--- Texto ---

A discricionariedade no exercício do procedimento administrativo encontra-se disposta no artigo 56º do CPA. Este, através do denominado princípio da adequação procedimental, confere discricionariedade ao responsável pela direcção do procedimento, na sua respectiva estruturação à luz dos “ (...) interesses públicos da participação, da eficiência, da economicidade e da celeridade na preparação da decisão.”. Por outras palavras, o responsável pelo procedimento deverá optar pelas soluções que ele considere como mais adequadas pela sua funcionalidade e concretização relativamente aos interesses públicos referidos no artigo, sem nunca desobedecer à exigência de respeito pelos princípios gerais da actividade administrativa, que constam dos artigos 3º a 19º do Código do Procedimento Administrativo.

--- Dados disponíveis ---

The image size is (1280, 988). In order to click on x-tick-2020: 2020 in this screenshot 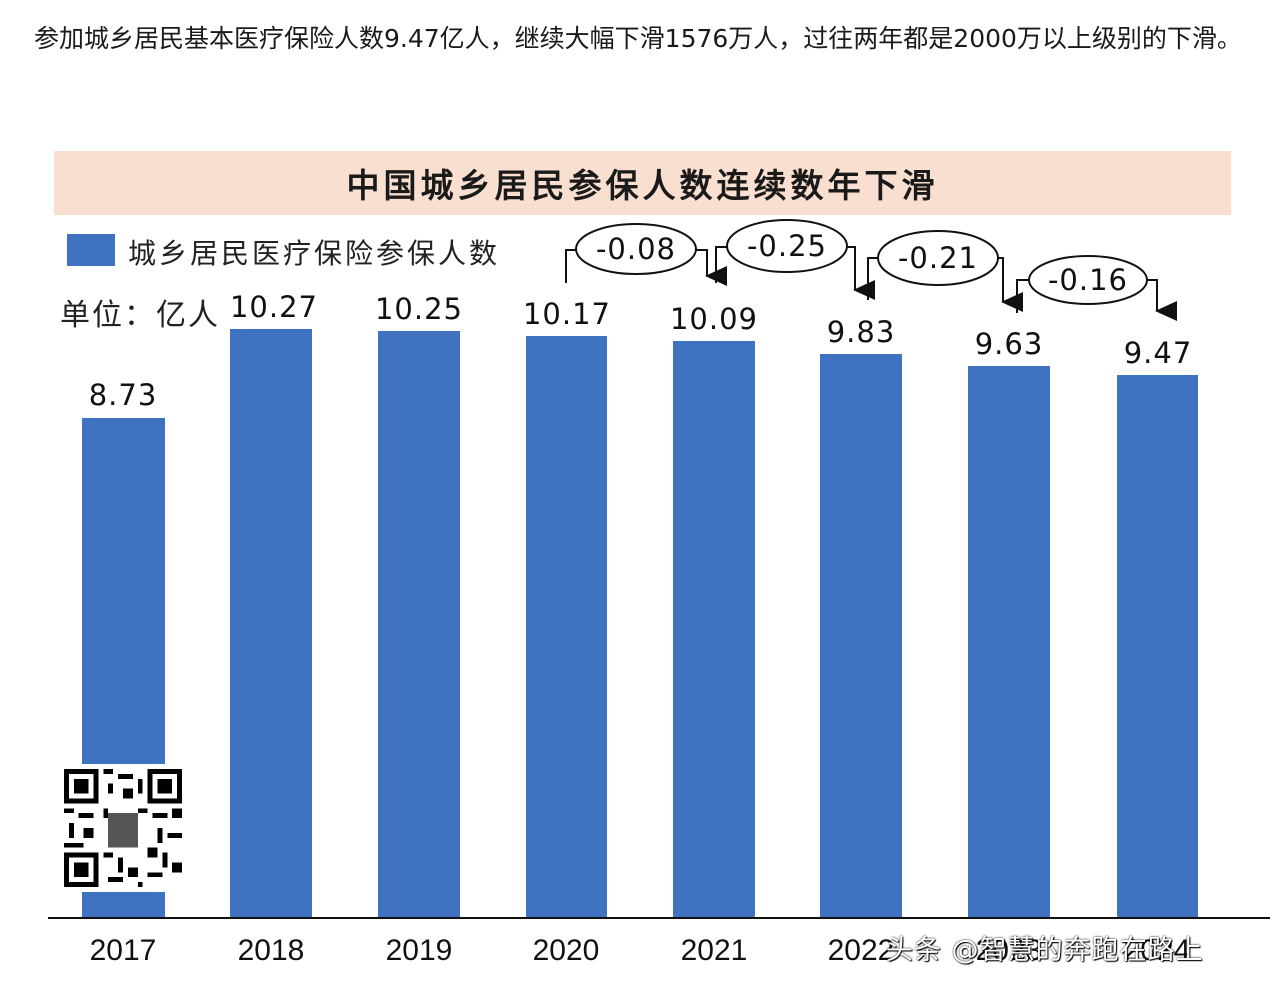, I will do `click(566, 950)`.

---
--- Dados disponíveis ---

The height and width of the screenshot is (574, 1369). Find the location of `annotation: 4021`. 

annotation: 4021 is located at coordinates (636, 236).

---

* _O que fazer_
#1 Enumere os interesses públicos que o texto sobre a adequação procedimental aponta como referência para a estruturação do procedimento.
#2 Escreva a continuação do texto sobre a discricionariedade no procedimento administrativo a partir da última frase.
Não é preciso recorrer ao material.

* _Resultados por tarefa_
#1
Participação
Eficiência
Economicidade
Celeridade na preparação da decisão

#2
Todavia, é também necessário não esquecer que esta discricionariedade só poderá existir caso se verifique a ausência de normas específicas que predeterminem como deverá o procedimento avançar para os particulares através de actos e formalidades procedimentais. Acrescenta-se o facto de que a Administração necessita sempre de fundamentar os seus actos, isto é, explicar o porquê de exercer a sua liberdade. Caso contrário, existiria uma justificação para dar aso à nulidade do acto, pois não há liberdade sem limites.
Os acordos endoprocedimentais previstos no artigo 57º do CPA surgem como consequência do referido princípio da adequação procedimental, apesar destes acordos serem já celebrados, muito antes da sua consagração no CPA, através do recurso aos artigos 179º, nº1 e 198º do CPA anterior. Segundo o professor José Manuel Sérvulo Correia, apesar de ser utilizado o termo “acordo”, trata-se de um contracto sobre o exercício de poderes administrativos entre a entidade no exercício de poderes administrativos e os particulares (art.1º, nº6, alínea b), do Código dos Contractos Públicos), concedendo-lhes liberdade contractual, e, tal como qualquer contracto, se não for cumprido poderá originar uma indemnização.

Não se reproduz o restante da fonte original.